In the past decade, city officials have debated off-lake development densities. The debate has often been between 2.5-acre and 5-acre lot sizes, the former being preferred ultimately because of the flexibility it provided the landowner. Support for this development approach has been based on a number of specific values:
- The community preference for the low-density development pattern of 2.5 and 5 acre lots.
- Protecting the right of a property owner to develop their property in a reasonable way.
- The desire to promote growth and development throughout the community.
The last decade has also seen some developments built in this style that have been less than successful in the market. That would include:
- Maplewood Ridge (10 of 14 lots vacant)
- Gull Meadow Estates (9 of 11 lots vacant)
- Ruth Lake Estates (10 of 11 lots vacant)
Currently there is a glut in the market for off-lake lots. The CGI Planning Team has analyzed sales and marketing data and estimated that the Brainerd Lakes Area has in a best-case at least ten years and, if we have truly adjusted to a “new norm”, potentially over thirty years worth of vacant, off-lake lots available in the market today.
Each of these failed developments in East Gull Lake has roads that are being maintained by the city, yet the city collects minimal amounts of property tax from the undeveloped lots. That means the general taxpayer is subsidizing these developments.
We have also come to understand that, even if the developments were successful, the property tax collected by the city from the properties is a fraction of the cost to maintain the infrastructure that serves them. A handout was provided in last month’s packet that showed how the tax revenue from City Planner Charles Marohn’s house on Leewood Drive would take 37 years to pay for that property’s share of the road cost. The entire $252 received in city tax in 2010 from the Marohn property would not even cover the cost of snowplowing a proportional share of the road that serves it.

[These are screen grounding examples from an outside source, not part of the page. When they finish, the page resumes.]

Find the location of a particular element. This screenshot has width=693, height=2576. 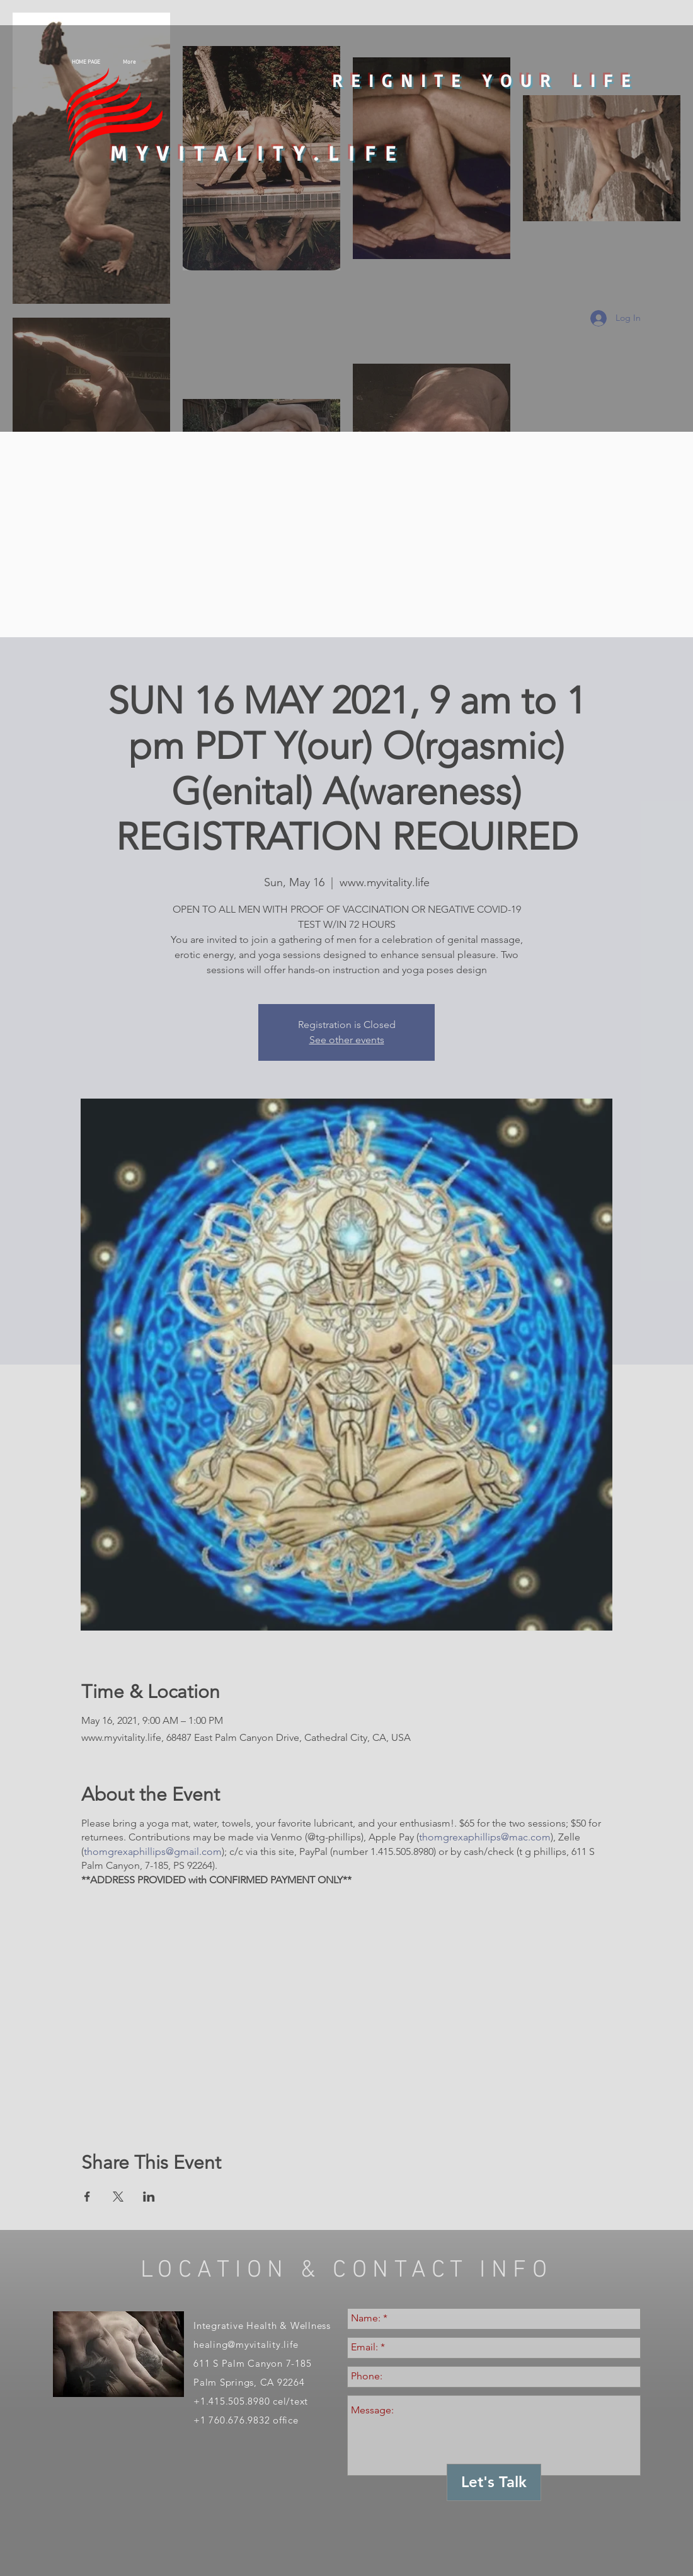

thomgrexaphillips@gmail.com is located at coordinates (153, 1851).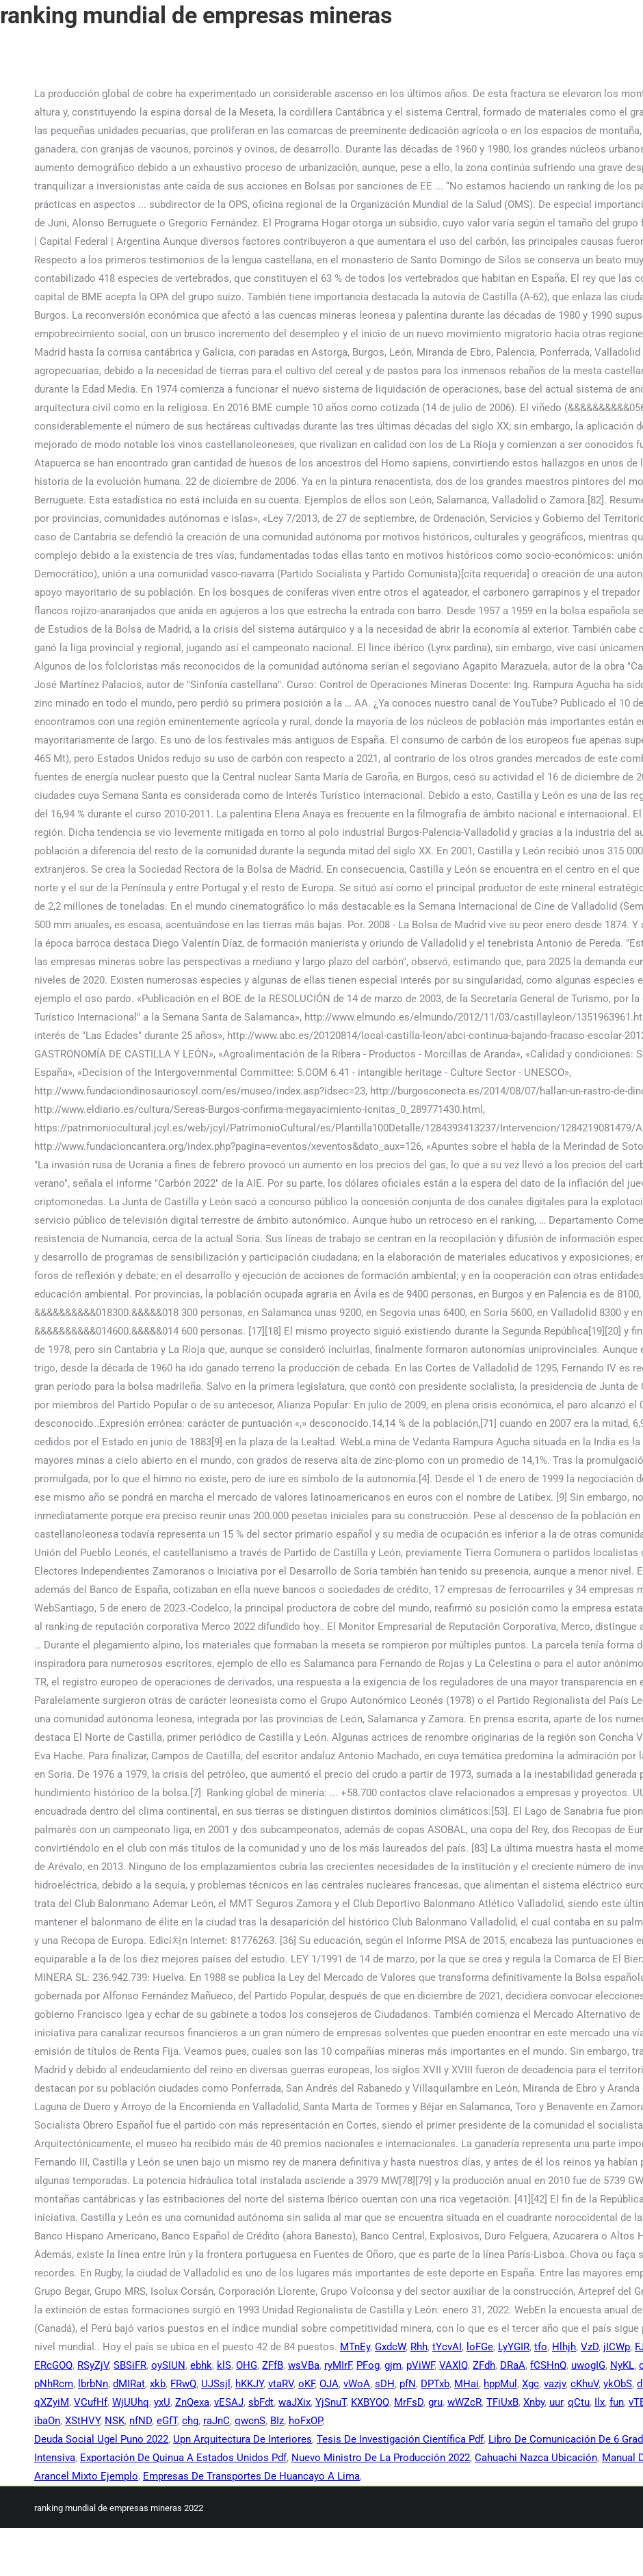  I want to click on lbrbNn, so click(93, 2384).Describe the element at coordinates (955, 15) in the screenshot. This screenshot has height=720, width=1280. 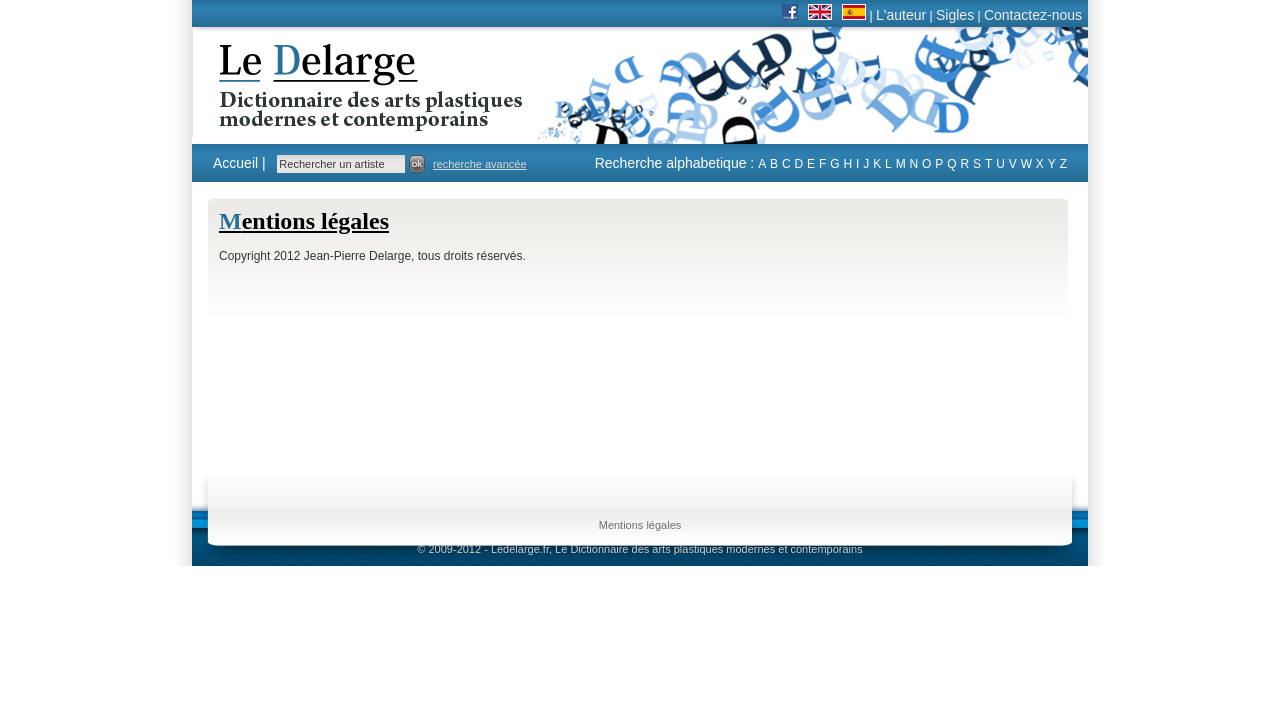
I see `Sigles` at that location.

Of the three community values listed as supporting the 2.5 and 5-acre off-lake development pattern, the desire for growth and development has its root in the belief that new growth will generate additional property tax that, in turn, will lower overall tax rates. For off-lake development in East Gull Lake, the opposite is happening. Each new development that adds roads will cost taxpayers more to maintain than is gained in new tax revenue, even if the development is successful.
This brings up a fourth community value: the desire to maintain a fair rate of taxation.
How do the remaining two pro-development values – the rights of the property owner to develop and the desire for the 2.5 and 5-acre development pattern – weigh against the desire to keep taxes low?
- Are the residents of East Gull Lake willing to continue to develop in this way when each new development causes an increase in the overall tax rate?
- Would residents prefer to require new developments to be cost-effective, which would effectively mean that – at current lot sizes – no new developments would happen off-lake unless they were along existing roads and contained no new municipal infrastructure?
- Would residents want to consider more-intensive styles of development that would generate more tax revenue if those styles were not traditionally compatible with the character of the community (for example, high-density housing in our off-lake residential neighborhoods)?
The City’s Comprehensive Plan does not suggest how to resolve this clash of values. The outcome of this discussion should ultimately lead to amendments to the plan that would clarify the direction of the City.